Problem
ScheduleRunner._preprocess_data (fast_llm/engine/schedule/runner.py:313-355) eagerly pulls every micro-batch from the data iterator at the start of each step, runs a global share_batch_data allreduce across all of them, and preprocesses every one (device transfer, attention masks, RoPE freqs, reference-model forward) — all before the first forward step runs. The existing TODO at trainer.py:221-222 flags it.
Two motivations to defer:
- Data-loader pressure with high gradient accumulation.
- RL on-policy staleness: with a streaming dataset, later micro-batches were generated by the rollout server earlier than necessary.
_get_forward_input (runner.py:423-433) already pulls lazily when needed; the generator just needs to do one MB per yield instead of all on the first next().
Constraint
share_batch_data (data/document/language_model.py, token.py) allreduces num_labels / num_documents across all MBs × DP, and the result is used as a divisor inside the loss kernel (loss/loss.py:124, loss/grpo.py:50). In functional/cross_entropy.py:174 the divisor scales both the loss value and the upstream gradient, so we can't drop it from the kernel without a story for the gradient scale.
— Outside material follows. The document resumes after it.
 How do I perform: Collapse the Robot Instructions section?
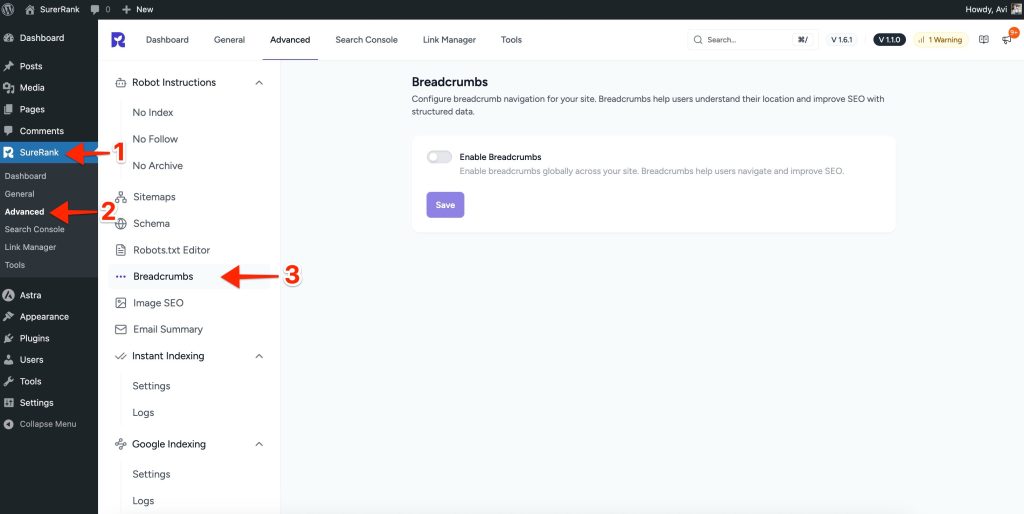coord(259,83)
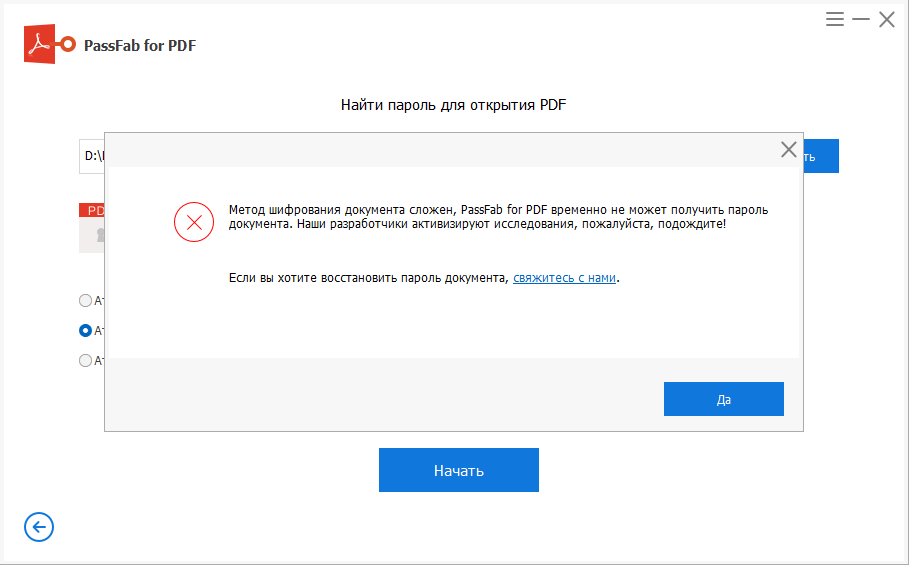
Task: Select the first attack type radio button
Action: pyautogui.click(x=85, y=300)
num_labels depends on the loaded sample (loss masks, document boundaries, completion lengths) — we can't get it without pulling the data. So fully lazy pulls require restructuring how the divisor flows.
Option A — Mathematically correct
Defer the global division to end-of-batch. Use a cheap, locally-known scalar at kernel time to keep gradients in 16-bit range.
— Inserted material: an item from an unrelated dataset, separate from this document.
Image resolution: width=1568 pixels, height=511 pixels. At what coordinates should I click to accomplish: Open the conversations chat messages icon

- Kernel divisor: total tokens in the MB (size of the tokens tensor) — known immediately at load time, no extra computation. It approximates
num_labels to within a few percent in practice, so the kernel-time gradient stays in its familiar scale.
- Loss return:
(local_loss, local_divisor) — local_loss = sum_token_loss / total_tokens, local_divisor = local num_labels (the actual count we want to normalize by globally).
- End-of-step in
_reduce_losses: allreduce local_divisor → D_global (replaces eager share_batch_data); allreduce local_loss → loss_sum; reported loss = loss_sum × total_tokens_total / D_global (exact); apply total_tokens_total / D_global (≈1) correction to grad shards before optimizer step.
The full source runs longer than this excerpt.